Because for the 5e-only player/GM (or 1e, or 2e, for all that), of which there are a great many, it obviates the need to learn a whole new system. (side effect: it also obviates the need to buy or otherwise acquire said new system)
And I'm not suggesting 5e itself (as in, the root game) has to change to suit any given set of preferences; rather, those with said preferences can change 5e through houserule, kitbash, social contract, and trial-and-error to suit those preferences, and due to its I-can-only-assume-intentional vagueness of design the system can handle it. Learning and adopting tweaks to a known system is light-years easier than learning a new one from scratch.
This is prone to a whole host of problems, not least of which is Ship of Theseus syndrome. People have enough trouble confusing various editions of D&D with their small to large differences. You go changing the periphery of the root game (whatever that is), people are going to have more confusion rather than less compared to systems they know from the get-go are distinct (although as we've seen time and again there's always baggage moving from system to system).
It's also a lot of work to kitbash. If you want an original magic system, you have to come up with it pretty much from scratch, except it has to work with the existing mechanisms of hit points, saving throws, etc. etc. Or is D&D's magic system part of the root game? If so, then D&D will never, ever fit my set of preferences.

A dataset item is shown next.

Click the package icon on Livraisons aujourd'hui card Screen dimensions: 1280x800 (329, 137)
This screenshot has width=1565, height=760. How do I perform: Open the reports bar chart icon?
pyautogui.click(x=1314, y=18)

If you want to have formalized faction relationships, you have to make that up.
If you want to do combat in any way other than round-by-round, turn-by-turn, hp-ablative hit-or-whiff mechanics...well I guess that is clearly part of the root game, so I guess that's out of consideration.
If you want to go even broader and do conflict rather than task resolution, or actions with complications/consequences rather than success/whiff, you have to mutate the core d20 mechanic almost beyond recognition.

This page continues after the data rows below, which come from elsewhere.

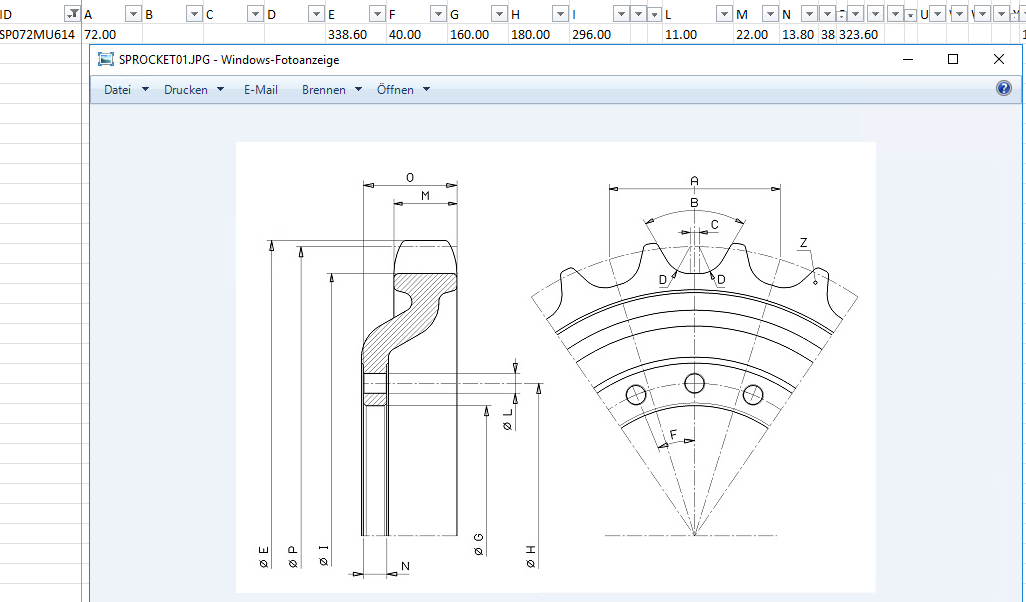The width and height of the screenshot is (1026, 602).
Task: Open filter dropdown for column L
Action: pos(722,14)
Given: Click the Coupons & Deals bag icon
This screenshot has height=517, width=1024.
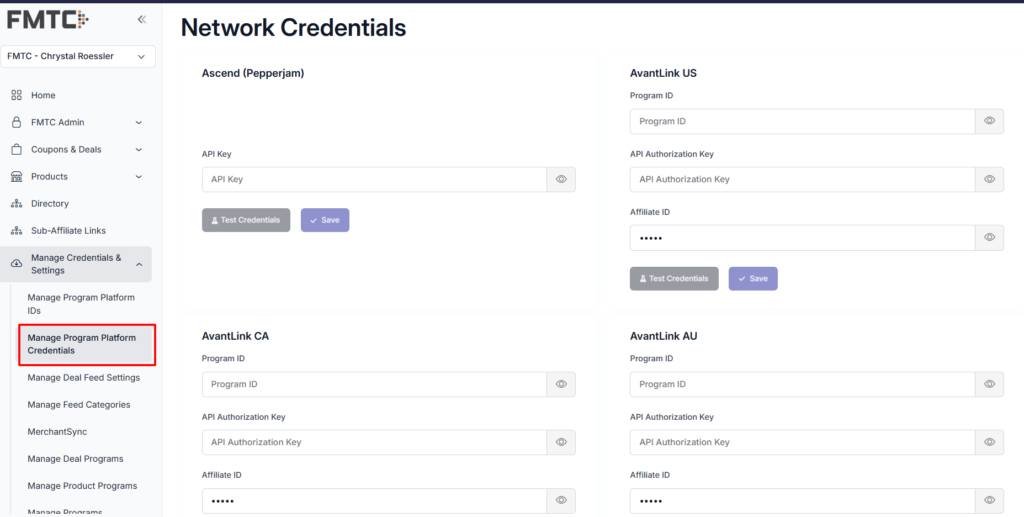Looking at the screenshot, I should (x=16, y=149).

If you want characters that aren't defined by strict classes and levels, again, is that part of the root game or not? What even constitutes the root game of 5e?
Now, there is a lot in 5e that can be tailored and customized to fit different allocations of authority in setting & narration, genre trappings, and the like, but the root game (such as I'd expect many to agree on) remains one of success/whiff task resolution, a heavy mechanical focus on round-by-round ablative combat, and pretty fixed classes...whose abilities are heavily focused on round-by-round ablative combat and whose advancement is pretty regimented. And there's a big, wide world of other game styles than that which no amount of kitbashing
around the periphery of that root will get you to.